Exercise instructions
Reproduce, with no alteration, the span of lines that begins at the line containing "agent. This screenshot has width=1456, height=819." and ends at the last line of the records, both ends included, and nothing else.

Items from a dataset:
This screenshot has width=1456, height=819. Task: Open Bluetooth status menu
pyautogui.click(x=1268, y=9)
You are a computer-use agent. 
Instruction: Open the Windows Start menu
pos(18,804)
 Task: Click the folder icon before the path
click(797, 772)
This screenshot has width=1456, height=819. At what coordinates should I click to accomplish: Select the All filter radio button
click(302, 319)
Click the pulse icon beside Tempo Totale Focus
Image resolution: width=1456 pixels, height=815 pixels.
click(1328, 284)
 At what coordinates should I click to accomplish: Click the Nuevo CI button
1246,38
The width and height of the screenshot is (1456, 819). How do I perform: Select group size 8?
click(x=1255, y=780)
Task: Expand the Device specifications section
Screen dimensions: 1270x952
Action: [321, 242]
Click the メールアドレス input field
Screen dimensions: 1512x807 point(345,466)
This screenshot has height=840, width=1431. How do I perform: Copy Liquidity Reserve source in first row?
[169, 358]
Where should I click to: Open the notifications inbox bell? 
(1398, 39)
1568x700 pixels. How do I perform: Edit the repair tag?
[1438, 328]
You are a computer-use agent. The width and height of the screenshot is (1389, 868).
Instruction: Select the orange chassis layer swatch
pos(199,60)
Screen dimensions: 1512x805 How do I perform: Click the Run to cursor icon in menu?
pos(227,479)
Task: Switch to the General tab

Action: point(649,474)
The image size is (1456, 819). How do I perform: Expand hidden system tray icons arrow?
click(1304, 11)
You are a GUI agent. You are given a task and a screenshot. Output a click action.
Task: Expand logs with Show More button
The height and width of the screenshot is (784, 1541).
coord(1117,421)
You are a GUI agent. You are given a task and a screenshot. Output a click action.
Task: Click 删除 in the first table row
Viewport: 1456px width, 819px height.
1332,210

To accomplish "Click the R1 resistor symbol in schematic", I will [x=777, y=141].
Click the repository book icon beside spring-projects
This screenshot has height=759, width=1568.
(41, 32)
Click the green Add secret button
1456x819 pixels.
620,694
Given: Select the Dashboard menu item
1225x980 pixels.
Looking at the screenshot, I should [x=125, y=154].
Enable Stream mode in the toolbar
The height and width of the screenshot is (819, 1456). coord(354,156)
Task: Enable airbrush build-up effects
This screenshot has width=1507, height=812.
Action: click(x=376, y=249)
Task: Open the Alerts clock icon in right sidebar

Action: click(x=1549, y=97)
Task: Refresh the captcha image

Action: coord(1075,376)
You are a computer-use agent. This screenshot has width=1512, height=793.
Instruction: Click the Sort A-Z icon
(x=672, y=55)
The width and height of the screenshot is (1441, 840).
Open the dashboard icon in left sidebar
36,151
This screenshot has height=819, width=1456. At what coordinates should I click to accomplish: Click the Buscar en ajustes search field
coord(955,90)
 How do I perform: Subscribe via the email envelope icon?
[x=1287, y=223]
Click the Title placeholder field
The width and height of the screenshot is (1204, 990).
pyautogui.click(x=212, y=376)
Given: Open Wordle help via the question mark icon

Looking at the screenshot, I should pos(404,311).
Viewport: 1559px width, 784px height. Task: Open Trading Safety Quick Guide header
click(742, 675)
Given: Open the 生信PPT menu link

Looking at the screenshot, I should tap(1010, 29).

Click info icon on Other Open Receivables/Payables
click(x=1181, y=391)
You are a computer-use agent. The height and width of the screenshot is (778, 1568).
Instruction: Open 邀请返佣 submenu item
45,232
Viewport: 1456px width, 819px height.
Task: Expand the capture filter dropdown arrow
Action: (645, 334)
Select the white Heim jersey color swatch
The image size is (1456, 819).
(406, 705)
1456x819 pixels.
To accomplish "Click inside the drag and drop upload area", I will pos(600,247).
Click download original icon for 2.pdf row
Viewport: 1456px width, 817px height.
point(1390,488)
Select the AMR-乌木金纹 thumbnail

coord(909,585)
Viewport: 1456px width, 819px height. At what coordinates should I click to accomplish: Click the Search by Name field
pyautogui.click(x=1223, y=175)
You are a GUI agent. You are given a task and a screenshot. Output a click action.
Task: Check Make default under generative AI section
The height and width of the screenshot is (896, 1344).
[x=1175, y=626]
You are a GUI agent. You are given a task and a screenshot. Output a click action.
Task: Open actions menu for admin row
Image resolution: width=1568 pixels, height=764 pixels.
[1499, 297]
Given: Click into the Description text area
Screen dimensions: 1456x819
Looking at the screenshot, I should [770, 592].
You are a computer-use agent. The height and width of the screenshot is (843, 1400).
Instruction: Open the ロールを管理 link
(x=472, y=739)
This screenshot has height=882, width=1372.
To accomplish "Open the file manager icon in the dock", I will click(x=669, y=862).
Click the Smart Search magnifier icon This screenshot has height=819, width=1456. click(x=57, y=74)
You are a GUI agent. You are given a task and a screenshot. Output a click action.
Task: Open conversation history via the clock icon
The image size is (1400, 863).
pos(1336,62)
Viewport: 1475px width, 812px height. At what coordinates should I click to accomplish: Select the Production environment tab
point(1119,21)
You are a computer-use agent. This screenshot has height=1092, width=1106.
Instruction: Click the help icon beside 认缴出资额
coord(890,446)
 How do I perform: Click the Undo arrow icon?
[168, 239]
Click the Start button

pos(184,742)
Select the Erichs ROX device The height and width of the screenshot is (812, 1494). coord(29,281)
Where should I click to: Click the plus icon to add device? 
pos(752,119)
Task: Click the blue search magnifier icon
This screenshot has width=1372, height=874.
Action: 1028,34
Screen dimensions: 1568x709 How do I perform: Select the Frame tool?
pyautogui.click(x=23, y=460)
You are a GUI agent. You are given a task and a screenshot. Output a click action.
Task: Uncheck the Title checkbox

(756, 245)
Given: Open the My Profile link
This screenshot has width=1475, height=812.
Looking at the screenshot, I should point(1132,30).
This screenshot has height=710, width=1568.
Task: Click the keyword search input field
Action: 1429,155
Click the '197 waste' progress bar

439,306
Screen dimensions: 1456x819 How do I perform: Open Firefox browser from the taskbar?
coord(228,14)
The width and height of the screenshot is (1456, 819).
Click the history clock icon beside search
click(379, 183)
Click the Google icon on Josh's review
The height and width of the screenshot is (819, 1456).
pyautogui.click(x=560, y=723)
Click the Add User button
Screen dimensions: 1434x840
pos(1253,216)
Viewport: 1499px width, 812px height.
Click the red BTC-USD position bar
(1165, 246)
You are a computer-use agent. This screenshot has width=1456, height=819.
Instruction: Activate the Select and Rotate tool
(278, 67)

Expected output
You are a computer-use agent. This screenshot has width=1456, height=819.
Instruction: Activate the Select and Rotate tool
(278, 67)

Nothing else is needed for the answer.